**Source document:**
There are people in our lives that are oh so pivotal, that it seems impossible to think of your life without them. They are like the glue to your whole world. That person for me is my grandfather, Frank Smith, holding things together in his giant hands. And sadly, this world lost him Sunday, November 19th around 8:45 AM Pacific.
Born in Missouri in 1928, his family traveled west in search of jobs. Working at a young age, he would pick fruit with his brothers and sister to help the family earn money. He gradually made his way up to Washington where he graduated high school, met his wife, Eunice Williamson and began his family. Together they had two daughters, Vicki and Jeanne, and a son Frank Jr (my father).
Working in a dynamite factory isn’t the most glamorous job, but he enjoyed it despite the hazardous work environment. But when he heard of an opportunity to get on with a railroad company down in Central Oregon, he packed everyone up and they moved to Prineville around 1964 where he lived out the rest of his years.
Flash forward to 1980. Not a huge milestone in his life, but one for me. I was born. His fourth grandchild, and first grandson. And while I heard that he was a good dad, he was a phenomenal grandfather. He loved making kids smile and laugh. And he was able to do so under most any condition. When I was eight months old, I was diagnosed with bacterial meningitis. Thankfully, it was caught quickly enough but I was pretty sick kid for a bit, but yet I still have a picture of my grandpa coming to see me in the hospital and I’m all smiles.
Standing at 6’1″, with broad shoulders and hands so big that he you can pass a quarter through his wedding band, he was the gentlest of giants. When he wasn’t working as an engineer for the City of Prineville Railroad (where he retired), he was enjoying the latest Louis L’amour western, watching Wheel of Fortune, or playing with his grand-kids. He gave the best horse rides on his knees, talked like a duck, or was making faces while shooting his dentures out of his mouth. Anything to make you laugh. He loved us kids so much, that we could always rely on him.
My mom and dad split up when I was ten, about a year after my dad’s multiple sclerosis put him in a wheel chair. Without hesitation, my grandparents welcomed my father back into their home, helping take care of him. My grandmother passed away about a year later, but my grandfather still made sure that my dad was well taken care of. While helping out with my dad’s care, my grandmother from my mom’s side started spending more time with my grandfather. Next thing I know, I’m my own step-cousin.
His generosity didn’t stop with our family though. He was an active member of the Lions Club, as well as the Shriners. And also volunteered for the St Vincent de Paul Society in Prineville. Turns out that the only thing bigger than his massive hands was his heart.
Some of my fondest memories growing up were waking up at 6 AM Saturday morning to watch “rassling” with Grandpa and him making flapjacks. He loved explaining what happened to my brother and I, and we always ended up cheering for the bad guys because they always made my grandpa laugh. Take for instance, when my grandpa helped arrange a charity wrestling exhibition with the Portland Wrestling Federation. Apparently, a young Jesse Ventura didn’t take too well to my grandfather’s heckles as he called him a “bald sonuvabitch.” If only Jesse knew the future that lay before him.
I love you, Grandpa. And I hope that one day I’ll be a fraction of the man that you were. Tonight, I’ll want to sit down and have a cup of coffee and piece of pie in your honor. What kind of pie you ask? The only kinds you liked: hot or cold.

**Work task A:**
Translate this sentence from the tribute to Frank Smith into Spanish: "He loved making kids smile and laugh."
**Work task B:**
Using the tribute to Frank Smith, answer these questions:
(i) In what state and year was Frank Smith born?
(ii) To which town did he move his family around 1964?
(iii) What job did he hold with the City of Prineville Railroad?
**Work task C:**
Copy the passage of the tribute to Frank Smith starting at "His generosity didn’t" and ending at "lay before him.".

**Listed entries:**

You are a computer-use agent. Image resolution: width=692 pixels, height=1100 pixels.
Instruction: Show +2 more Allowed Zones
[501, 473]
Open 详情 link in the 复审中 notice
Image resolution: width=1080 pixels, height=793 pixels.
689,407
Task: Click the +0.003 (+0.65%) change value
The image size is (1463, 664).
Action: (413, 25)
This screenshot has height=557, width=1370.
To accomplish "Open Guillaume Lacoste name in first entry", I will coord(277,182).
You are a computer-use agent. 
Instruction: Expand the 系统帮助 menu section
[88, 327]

**Exercise result A:**
Le encantaba hacer sonreír y reír a los niños.

**Exercise result B:**
(i) Missouri, 1928
(ii) Prineville
(iii) Engineer

**Exercise result C:**
His generosity didn’t stop with our family though. He was an active member of the Lions Club, as well as the Shriners. And also volunteered for the St Vincent de Paul Society in Prineville. Turns out that the only thing bigger than his massive hands was his heart.
Some of my fondest memories growing up were waking up at 6 AM Saturday morning to watch “rassling” with Grandpa and him making flapjacks. He loved explaining what happened to my brother and I, and we always ended up cheering for the bad guys because they always made my grandpa laugh. Take for instance, when my grandpa helped arrange a charity wrestling exhibition with the Portland Wrestling Federation. Apparently, a young Jesse Ventura didn’t take too well to my grandfather’s heckles as he called him a “bald sonuvabitch.” If only Jesse knew the future that lay before him.